Letzten Monat wurde ein verwaistes Opossum in Melbourne an einen Rettungsdienst für Wildtiere übergeben. Geboren mit einer “genetischen Mutation”, hat ihm seine helle Farbgebung einen sehr passenden Namen eingebracht: Pikachu.

The Age berichtet, dass das Opossum eine spezielle Mutation hat, die “zu niedrigen Melaninwerten führt”, was bedeutet, dass das Fell nicht braun, sondern stattdessen Gold ist.

Das Tier war etwa fünf Monate alt, als es wahrscheinlich vom Rücken der Mutter gefallen war. Pikachu wird nicht wieder in die Wildnis entlassen, weil er mit seinem hellen Fell ein leichtes Ziel für Raubtiere wäre.

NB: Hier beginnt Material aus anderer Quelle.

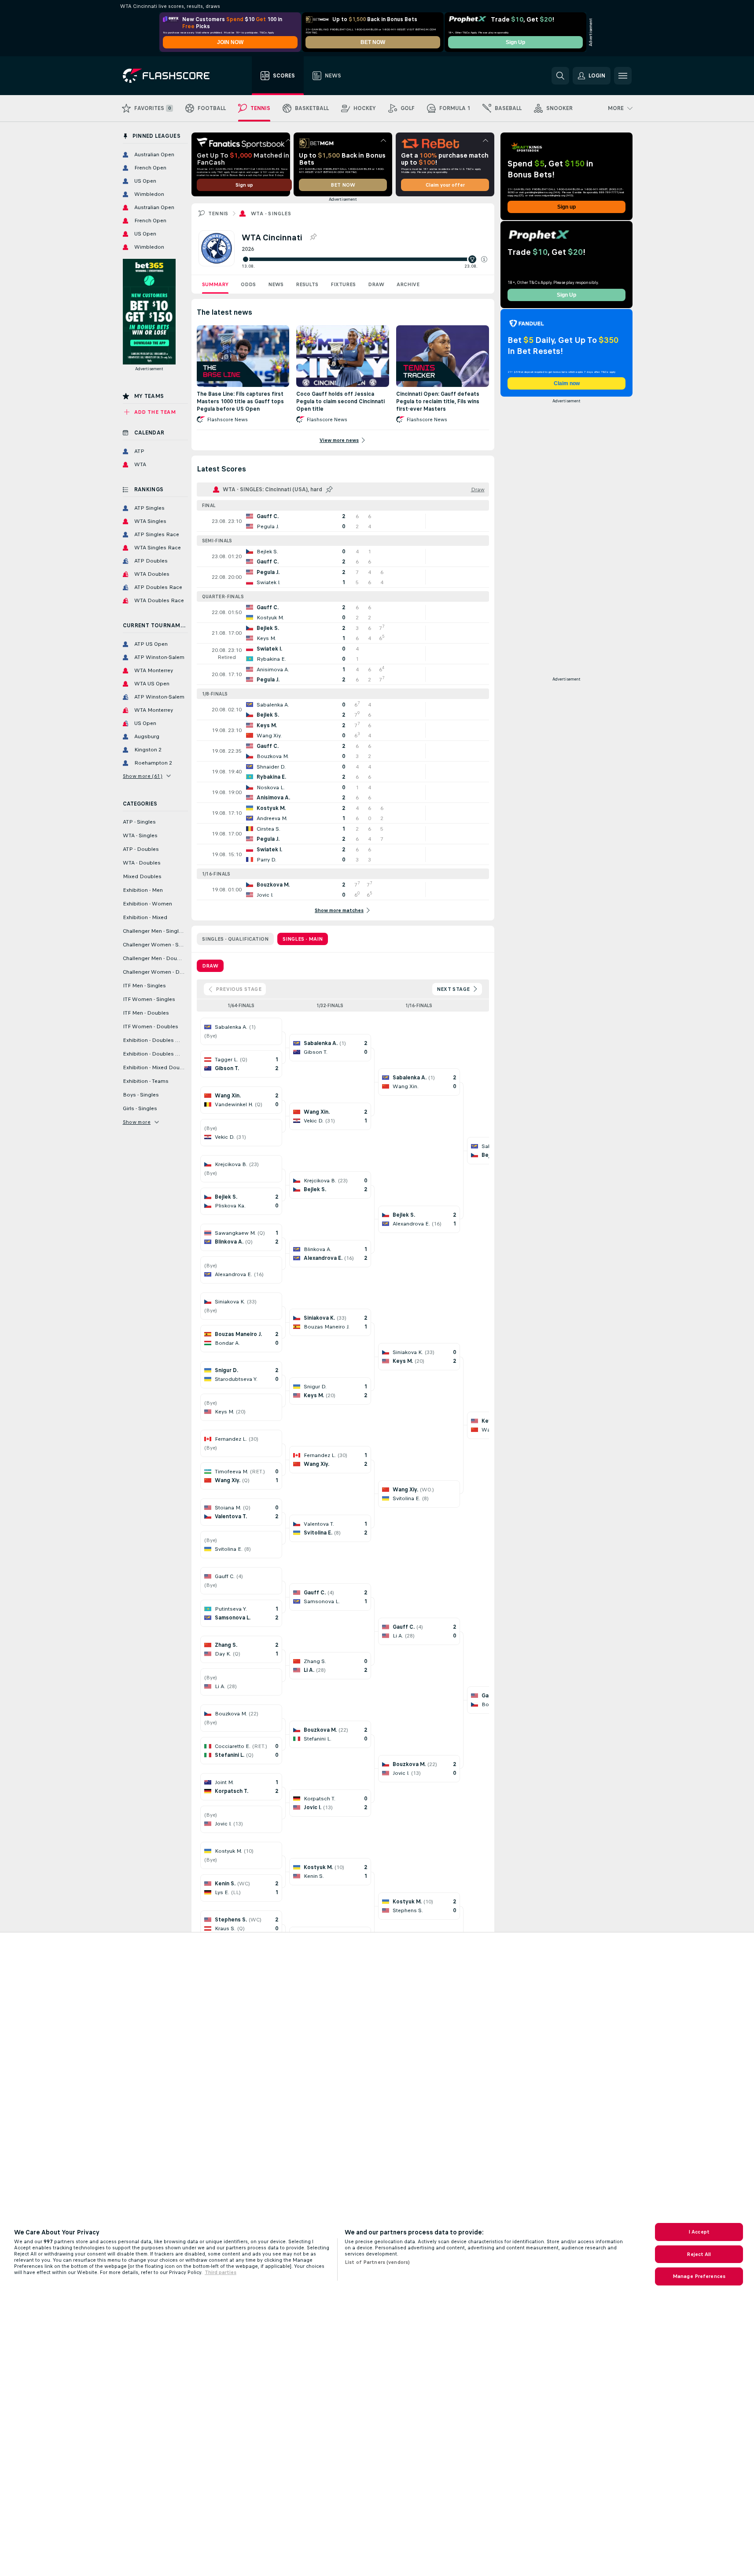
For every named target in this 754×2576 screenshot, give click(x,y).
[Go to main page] (172, 76)
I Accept (699, 2232)
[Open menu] (623, 76)
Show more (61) (143, 776)
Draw (376, 284)
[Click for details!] (343, 521)
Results (307, 284)
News (275, 284)
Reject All (699, 2254)
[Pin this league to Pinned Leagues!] (313, 237)
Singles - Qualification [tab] (235, 939)
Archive (408, 284)
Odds (248, 284)
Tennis (218, 213)
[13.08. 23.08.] (364, 259)
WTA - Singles (271, 213)
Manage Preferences (699, 2276)
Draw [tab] (210, 966)
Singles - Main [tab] (303, 939)
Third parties (220, 2272)
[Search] (560, 76)
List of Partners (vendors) (377, 2262)
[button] (484, 259)
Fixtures (343, 284)
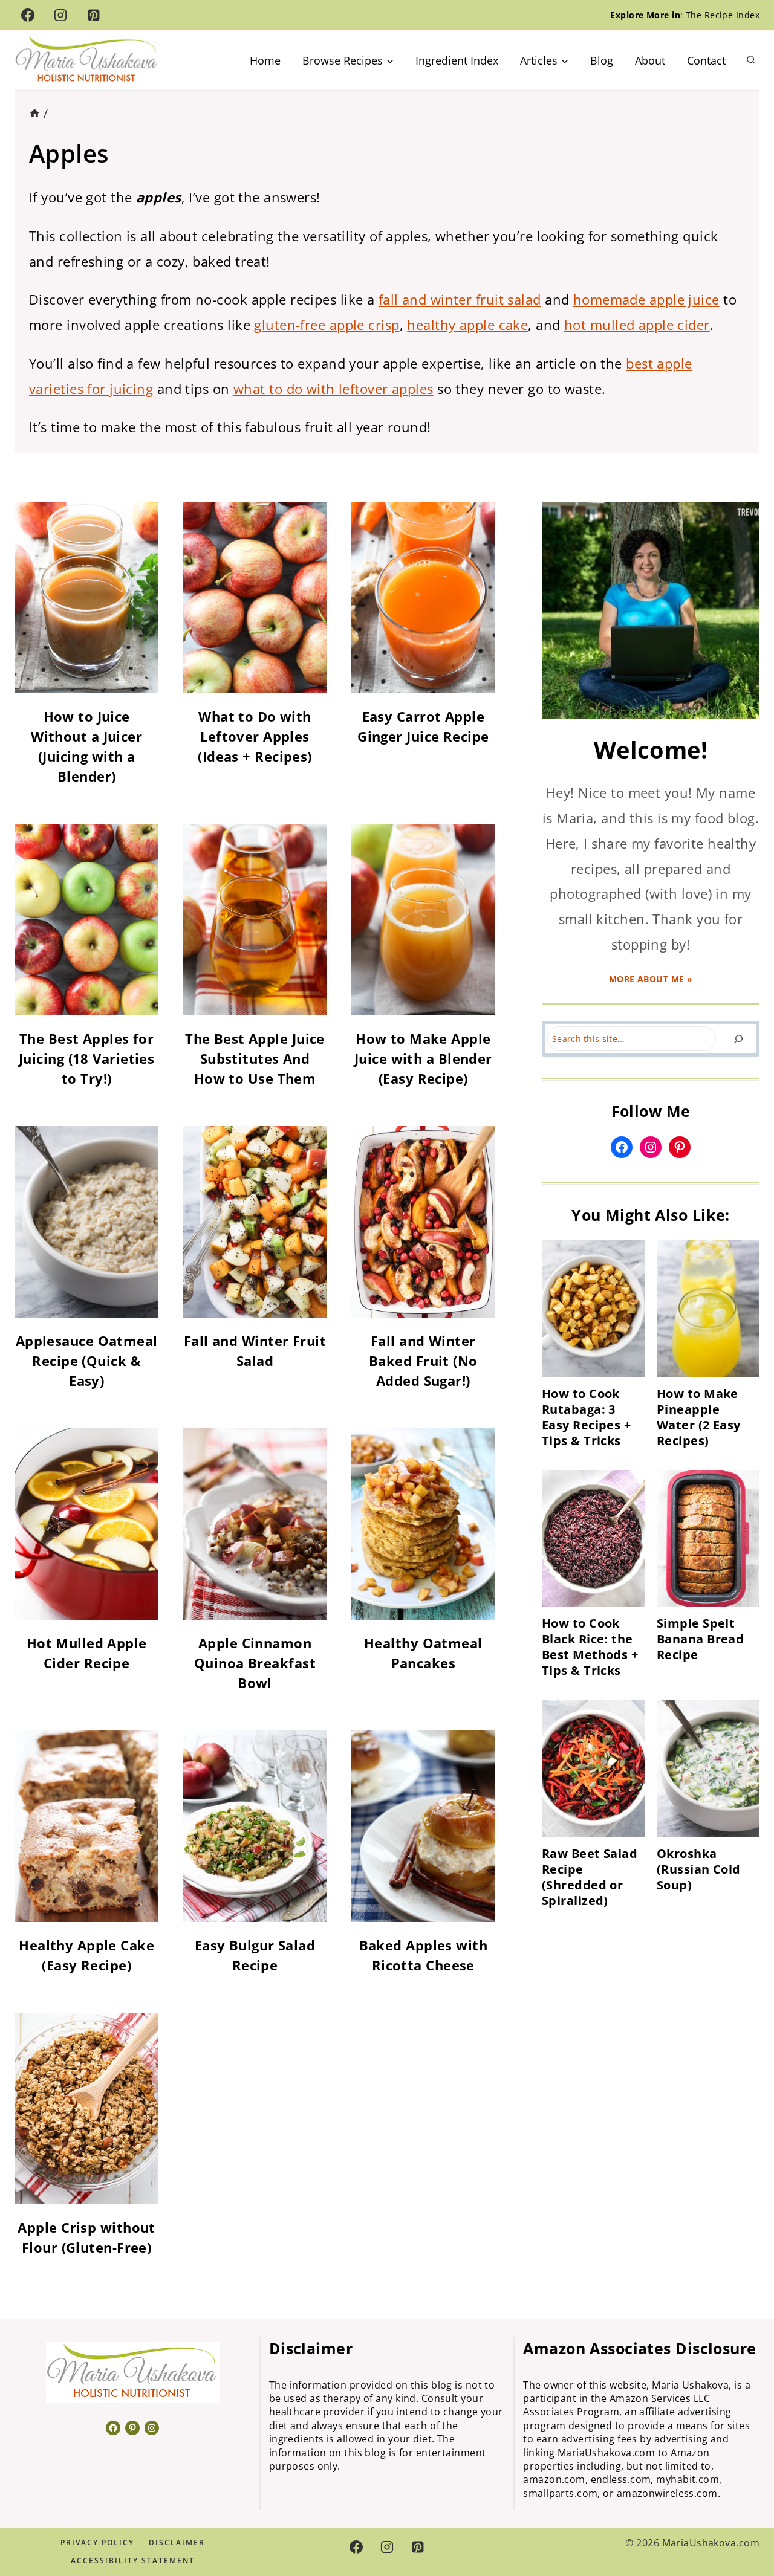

“Eines der Probleme mit ungewöhnlichen Farben, besonders wenn sie blass sind, ist das nachtaktive Tier blass, sind sie für Raubtiere wie eine Eule leichte Beute”, sagte Dr. Kath Handasyde der Melbourne University gegenüber The Age.

Dann sind wir aber mal froh, dass Pikachu jetzt in Sicherheit ist.